Items stored from a collection:
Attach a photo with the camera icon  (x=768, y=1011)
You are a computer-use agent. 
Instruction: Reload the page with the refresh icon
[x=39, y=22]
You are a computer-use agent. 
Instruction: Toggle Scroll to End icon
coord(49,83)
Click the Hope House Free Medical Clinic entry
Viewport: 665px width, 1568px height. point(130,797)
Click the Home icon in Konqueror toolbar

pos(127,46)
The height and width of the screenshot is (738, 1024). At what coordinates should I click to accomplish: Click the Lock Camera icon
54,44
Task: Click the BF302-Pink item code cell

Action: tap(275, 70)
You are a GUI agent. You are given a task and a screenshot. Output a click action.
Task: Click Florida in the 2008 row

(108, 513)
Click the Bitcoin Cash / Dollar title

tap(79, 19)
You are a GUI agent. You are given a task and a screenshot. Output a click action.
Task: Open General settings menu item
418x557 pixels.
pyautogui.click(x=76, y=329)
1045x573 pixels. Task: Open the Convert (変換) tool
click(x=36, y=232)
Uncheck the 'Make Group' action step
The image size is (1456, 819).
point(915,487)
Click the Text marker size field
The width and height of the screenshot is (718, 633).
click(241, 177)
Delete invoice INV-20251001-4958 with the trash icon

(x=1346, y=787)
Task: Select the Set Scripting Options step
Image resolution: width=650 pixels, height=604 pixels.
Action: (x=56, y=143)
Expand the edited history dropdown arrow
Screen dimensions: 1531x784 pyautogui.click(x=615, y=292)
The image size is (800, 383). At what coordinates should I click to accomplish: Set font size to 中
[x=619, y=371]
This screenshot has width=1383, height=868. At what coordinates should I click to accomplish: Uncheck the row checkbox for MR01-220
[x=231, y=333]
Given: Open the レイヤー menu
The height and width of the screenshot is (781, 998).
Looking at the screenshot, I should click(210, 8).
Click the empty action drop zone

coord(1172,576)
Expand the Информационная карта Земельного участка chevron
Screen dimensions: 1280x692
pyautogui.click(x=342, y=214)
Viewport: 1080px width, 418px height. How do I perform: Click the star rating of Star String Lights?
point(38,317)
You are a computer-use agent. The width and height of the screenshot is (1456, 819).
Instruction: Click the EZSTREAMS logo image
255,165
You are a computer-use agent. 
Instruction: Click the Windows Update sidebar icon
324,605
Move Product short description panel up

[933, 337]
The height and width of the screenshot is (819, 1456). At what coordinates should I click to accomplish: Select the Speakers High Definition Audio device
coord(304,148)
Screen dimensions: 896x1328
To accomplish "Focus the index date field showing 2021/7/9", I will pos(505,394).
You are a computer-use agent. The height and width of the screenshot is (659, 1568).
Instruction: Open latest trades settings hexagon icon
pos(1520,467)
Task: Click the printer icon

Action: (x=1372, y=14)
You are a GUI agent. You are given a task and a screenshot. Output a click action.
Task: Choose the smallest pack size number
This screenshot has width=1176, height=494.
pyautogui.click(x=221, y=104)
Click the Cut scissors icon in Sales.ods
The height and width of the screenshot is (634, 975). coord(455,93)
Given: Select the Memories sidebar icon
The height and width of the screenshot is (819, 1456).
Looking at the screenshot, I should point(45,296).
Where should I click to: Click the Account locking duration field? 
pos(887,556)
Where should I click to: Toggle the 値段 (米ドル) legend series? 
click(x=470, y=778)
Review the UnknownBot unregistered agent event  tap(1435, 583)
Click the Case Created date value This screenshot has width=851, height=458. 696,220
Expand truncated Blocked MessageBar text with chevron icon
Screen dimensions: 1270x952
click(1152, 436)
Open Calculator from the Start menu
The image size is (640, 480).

### GIVEN REQUEST
Extract each line of the material above that contains the string "what", matching case exactly.

### REPLY TO THE EXERCISE
The height and width of the screenshot is (738, 1024). At what coordinates should I click to accomplish: Click the Lock Camera icon
The image size is (800, 383). At what coordinates should I click to accomplish: Set font size to 中
This screenshot has width=1383, height=868. At what coordinates should I click to accomplish: Uncheck the row checkbox for MR01-220
The height and width of the screenshot is (819, 1456). At what coordinates should I click to accomplish: Select the Speakers High Definition Audio device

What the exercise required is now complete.